I am trying to make my impact a positive one, while providing a nurturing, honest environment for my children, and chronicling some of that here is one way to add something positive to this life through transparency.
04 April, 2009
celiac obsessiveness
Wow, so, rather than spend my day studying (I will later!) I took E to a playgroup and then started researching celiac disease. Frankly, I feel vindicated. The sudden mood changes, dark under-eye circles and stunted growth were what initially made me wonder, but when we decided to take him off of wheat again even after the allergy tests came back negative we had a rough bit (which we are still going through) which made me question myself. After all, his rash cleared up after giving him wheat again, and came back after cutting it out again.

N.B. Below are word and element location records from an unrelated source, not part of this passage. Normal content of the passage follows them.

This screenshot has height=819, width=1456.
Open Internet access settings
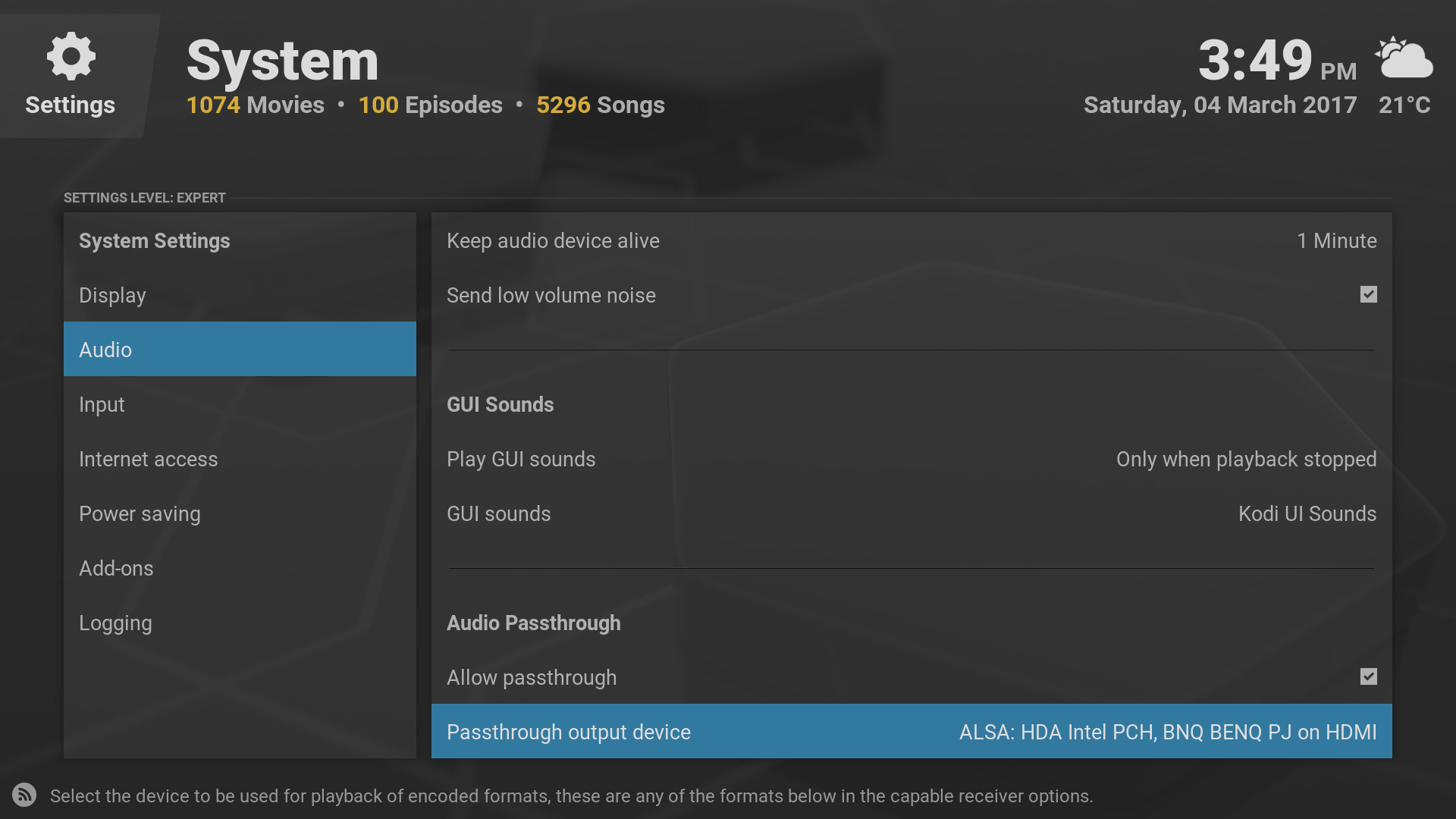click(148, 460)
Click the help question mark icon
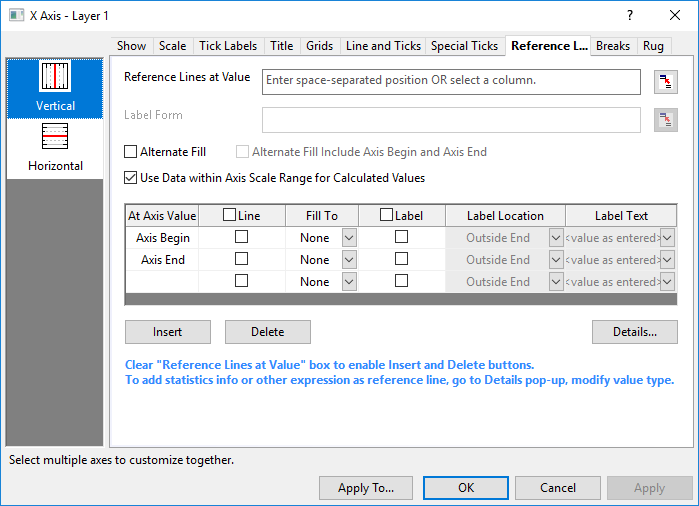The height and width of the screenshot is (506, 699). tap(629, 15)
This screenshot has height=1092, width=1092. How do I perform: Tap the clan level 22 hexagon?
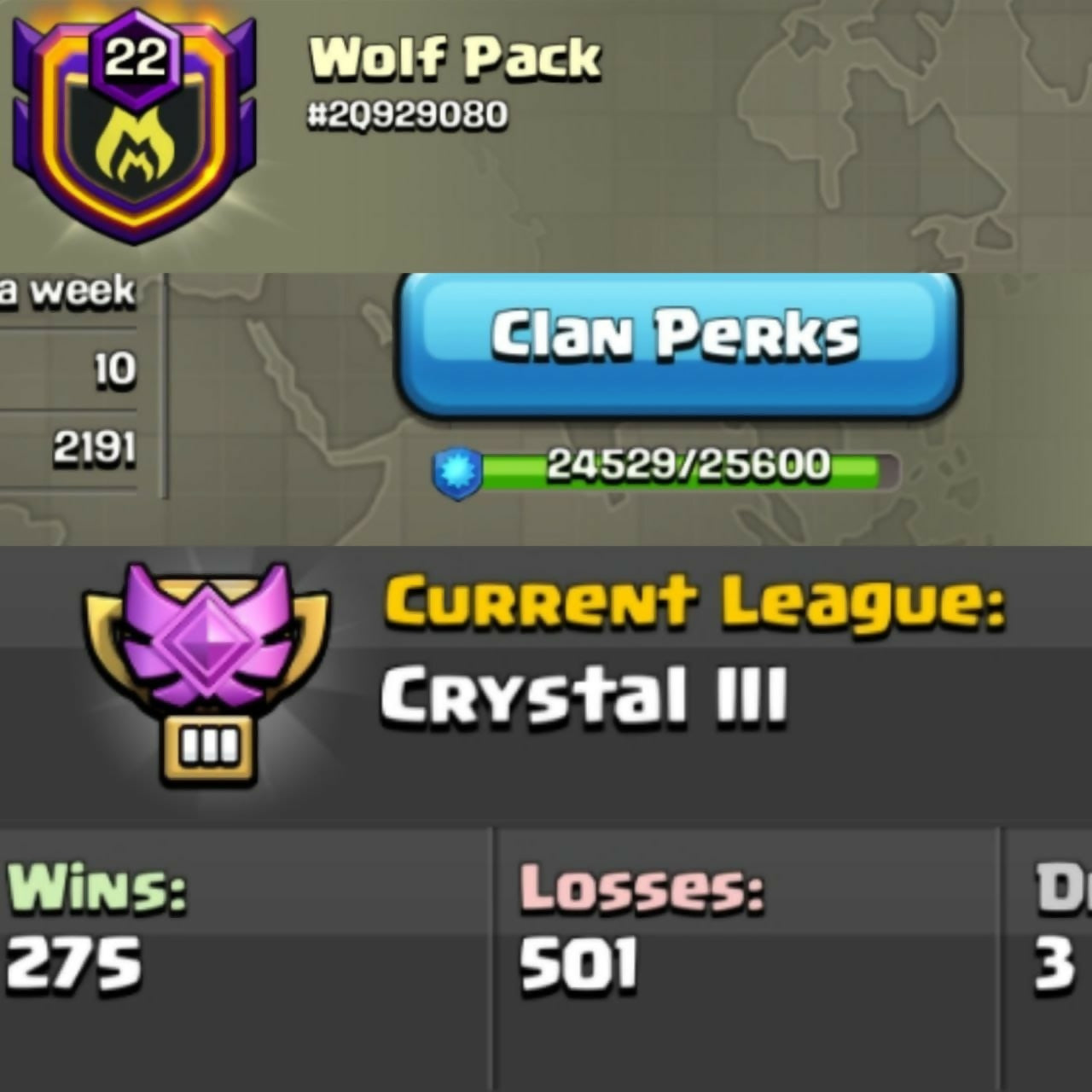(x=136, y=60)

Now I find that celiac is linked to a type of dermatitis, and it looks EXACTLY like what he had (he is currently almost completely cleared up, without drugs or a return to wheat). The sudden mood deterioration of this past week along with digestive problems? A common result of the body trying to heal itself. The more the initial damage, the more dramatic the seeming relapses, but really it's just the body clearing out stuff that it wasn't dealing with beforehand and finding a new balance. The more I learn the more confident I am that we made the right decision. Now I'm wondering, should I cut out oats too? Hmmmmm. Should I wait for this seeming lactose-intolerance to go away (as it may be a side-effect of the celiac) or just take him off of dairy too? Should I calm down? Maybe. However, I know that there is still something going on, and trusting my gut last time has removed a major source of pain from my son's diet, so I think that I'll jsut keep doing what I'm doing. After all, a healthy, happy life is the most I can give him, so why not give him the best I can?